One is the pride of an island’s spear-wielding multitudes;
The other is Fithowéo, the God of War, incarnate.
Will the Doubt-Ender end all doubt as to who is master of Dara?
Or will Goremaw finally meet a blood-meal he cannot swallow?
Sword is met with sword, cudgel with shield.
The ground quakes as dual titans leap, smash, clash, and thump.
For nine days and nine nights they fought on that desolate hill,
And the gods of Dara gathered over the whale’s way to judge the strength of their will. . . .

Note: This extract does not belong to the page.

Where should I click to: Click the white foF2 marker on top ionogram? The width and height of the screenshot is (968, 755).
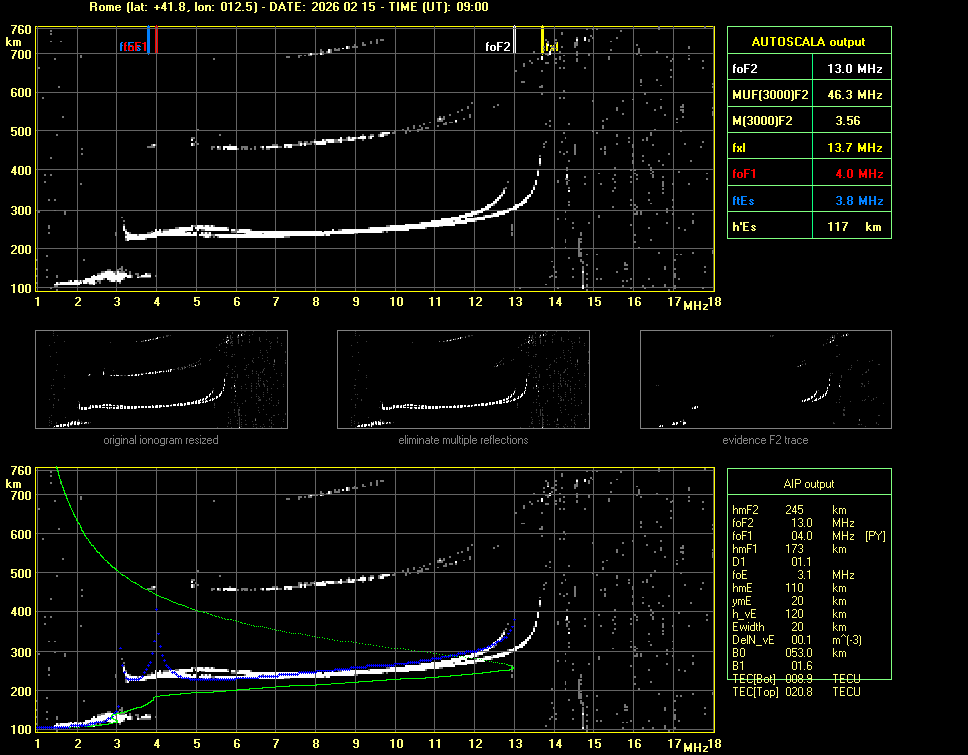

As he chanted, the storyteller banged a coconut husk against a large kitchen spoon to simulate the sounds of sword clanging against shield; he leapt about, whipping his long sleeves this way and that to conjure the martial dance of legendary heroes in the flickering firelight of the pub. As his voice rose and fell, urgent one moment, languorous the next, the audience was transported to another time and place.
. . . After nine days, both the Hegemon and King Mocri were exhausted. After parrying another strike from the Doubt-Ender, Mocri took a step back and stumbled over a rock. He fell, his shield and sword splayed out to the sides. With one more step, the Hegemon would be able to bash in his skull or lop off his head.
“No!” Phyro couldn’t help himself. Timu and Théra, equally absorbed by the tale, didn’t shush him.
The storyteller nodded appreciatively at the children, and went on.
But the Hegemon stayed where he was and waited until Mocri climbed back up, sword and shield at the ready.
“Why did you not end it just now?” asked Mocri, his breathing labored.
“Because a great man deserves to not have his life end by chance,” said the Hegemon, whose breathing was equally labored. “The world may not be fair, but we must strive to make it so.”
“Hegemon,” said Mocri, “I am both glad and sorry to have met you.”
And they rushed at each other again, with lumbering steps and proud hearts. . . .
“Now that is the manner of a real hero,” whispered Phyro, his tone full of admiration and longing. “Hey, Timu and Théra, you’ve actually met the Hegemon, haven’t you?”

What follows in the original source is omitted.